Je me rappellerais toujours de cette scène qui a eu lieu l’année dernière avec des camarades étudiantes. Nous étions dans une salle de l’université, entrain de manger nos sandwichs tranquillement quand soudainement j’ai entendu un bourdonnement très proche. J’ai levé les yeux et il y avait devant moi une guêpe ou abeille tournant autour de mon sandwich -que j’avais à moitié en bouche-. En bonne phobique mon réflexe a été de lancer mon sandwich sur la table à côté, espérant que la bête s’éloignerait d’un même mouvement. Mais ces choses-là étant des psychopathes -d’ailleurs je suis sûre que les insectes sentent la peur et adorent torturer les humains ressentant ce sentiment à leurs égards-, la bête n’est pas partie, au contraire elle s’est rapprochée de moi. A ce moment-là, mon corps se paralyse et je ferme mes yeux, priant pour qu’elle s’en aille. Le cœur qui bat à cent à l’heure, la respiration difficile, tout ce que je peux entendre c’est le bourdonnement de l’insecte et le rire de mes camarades (suite à mon lancer de sandwich). Au bout de quelques secondes, elles me disent en riant que la bête s’est éloignée. Quand j’ai ouvert les yeux, les larmes se sont mises à courir. Leurs rires se sont tus aussitôt qu’elles ont aperçu mes larmes. Elles me l’ont dit et redit : « On ne pensait pas que ta peur était si grave…« . A partir de ce jour-là, elles étaient un peu devenues mes gardes du corps contre les insectes. Même si je n’ai pas vraiment gardé contact avec elles, j’aimerais quand même les remercier pour avoir été les premières et en quelque sorte les seules -encore aujourd’hui- à m’avoir prise au sérieux mais surtout à ne plus s’être moquées de mes réactions « disproportionnées ».

Il m’arrive également de me trouver ridicule face à mes réactions.

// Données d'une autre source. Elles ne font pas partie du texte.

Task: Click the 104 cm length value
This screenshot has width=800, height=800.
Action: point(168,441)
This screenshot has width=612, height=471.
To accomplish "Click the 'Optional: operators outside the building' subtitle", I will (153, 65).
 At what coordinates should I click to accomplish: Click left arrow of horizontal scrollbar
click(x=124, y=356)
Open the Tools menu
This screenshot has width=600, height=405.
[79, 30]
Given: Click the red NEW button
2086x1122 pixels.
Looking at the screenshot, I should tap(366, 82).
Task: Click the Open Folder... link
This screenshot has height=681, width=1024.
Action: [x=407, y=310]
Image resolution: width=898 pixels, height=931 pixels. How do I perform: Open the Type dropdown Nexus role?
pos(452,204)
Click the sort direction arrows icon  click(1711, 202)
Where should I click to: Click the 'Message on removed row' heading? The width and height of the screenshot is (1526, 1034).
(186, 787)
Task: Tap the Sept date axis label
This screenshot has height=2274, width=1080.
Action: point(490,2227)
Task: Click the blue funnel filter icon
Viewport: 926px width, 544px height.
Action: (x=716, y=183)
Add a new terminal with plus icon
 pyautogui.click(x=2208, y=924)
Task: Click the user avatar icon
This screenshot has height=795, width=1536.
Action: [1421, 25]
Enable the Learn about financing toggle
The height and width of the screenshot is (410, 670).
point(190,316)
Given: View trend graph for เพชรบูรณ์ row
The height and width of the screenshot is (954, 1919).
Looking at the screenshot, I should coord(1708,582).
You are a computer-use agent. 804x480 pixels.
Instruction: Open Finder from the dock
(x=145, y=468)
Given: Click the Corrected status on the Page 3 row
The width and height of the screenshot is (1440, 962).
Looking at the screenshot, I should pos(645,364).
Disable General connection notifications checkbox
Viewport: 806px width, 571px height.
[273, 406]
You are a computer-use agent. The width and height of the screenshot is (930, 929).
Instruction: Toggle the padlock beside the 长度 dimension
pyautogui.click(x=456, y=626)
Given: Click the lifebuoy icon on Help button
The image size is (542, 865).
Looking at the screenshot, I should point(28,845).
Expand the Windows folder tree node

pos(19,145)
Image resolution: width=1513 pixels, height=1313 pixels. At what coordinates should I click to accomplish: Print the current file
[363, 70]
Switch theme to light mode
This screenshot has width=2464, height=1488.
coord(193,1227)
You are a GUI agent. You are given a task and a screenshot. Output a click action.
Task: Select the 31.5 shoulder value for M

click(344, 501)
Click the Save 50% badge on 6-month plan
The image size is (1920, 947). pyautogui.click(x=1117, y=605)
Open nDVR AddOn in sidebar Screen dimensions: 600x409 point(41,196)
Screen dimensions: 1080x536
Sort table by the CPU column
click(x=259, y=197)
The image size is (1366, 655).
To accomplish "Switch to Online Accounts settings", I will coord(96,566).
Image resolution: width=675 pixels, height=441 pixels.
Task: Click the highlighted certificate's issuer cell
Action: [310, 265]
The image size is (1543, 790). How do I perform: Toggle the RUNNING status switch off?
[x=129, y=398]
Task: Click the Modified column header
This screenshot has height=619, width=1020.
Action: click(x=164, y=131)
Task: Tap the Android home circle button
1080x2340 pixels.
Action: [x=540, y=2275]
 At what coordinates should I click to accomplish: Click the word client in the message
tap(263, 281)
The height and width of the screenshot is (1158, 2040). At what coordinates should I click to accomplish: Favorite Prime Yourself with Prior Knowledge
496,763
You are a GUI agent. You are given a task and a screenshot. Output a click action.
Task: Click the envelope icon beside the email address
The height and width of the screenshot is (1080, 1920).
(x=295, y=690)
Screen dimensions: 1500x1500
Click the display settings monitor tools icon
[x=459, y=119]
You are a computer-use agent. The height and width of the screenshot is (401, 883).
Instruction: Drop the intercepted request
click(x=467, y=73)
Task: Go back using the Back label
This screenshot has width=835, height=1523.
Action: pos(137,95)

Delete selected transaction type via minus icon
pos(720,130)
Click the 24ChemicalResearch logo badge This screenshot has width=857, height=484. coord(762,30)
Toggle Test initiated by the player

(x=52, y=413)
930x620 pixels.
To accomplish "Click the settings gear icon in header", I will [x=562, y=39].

Encore la dernière fois, confrontée à une mite énorme, j’étais en pleurs -quasi hystérique- et d’un coup je me suis mise à rire tout en pleurant. Je riais du ridicule de la situation, moi humaine d’un mètre soixante trois tétanisée face à une bête de même pas trois – quatre centimètres, mais dès qu’elle s’approchait de moi nouveau cri strident, tremblements qui s’accentuaient et pleurs qui redoublaient.

 

Bref, comme vous avez pu le constater cet article tourne autour de moi. Désolée pour ceux qui s’attendaient à un autre type d’article. Je dois dire qu’écrire cet article m’a fait énormément de bien. Cela fait un moment que toutes ces pensées se bousculent dans ma tête et les coucher à l’écrit me « soulage » en quelque sorte. D’ailleurs, je ne sais absolument pas si cet article est bien clair ni encore moins s’il y a une ligne directive, mais honnêtement j’ai écrit cet article en laissant les mots s’échapper de mon cerveau sans ordre précis, sans plan, sans problématique.

Maintenant, j’aimerais vous demander: avez-vous vous-même une phobie ou connaissez-vous quelqu’un qui en souffre? Avez-vous des gens « compréhensifs » autour de vous? Êtes-vous moqué(e) par les gens?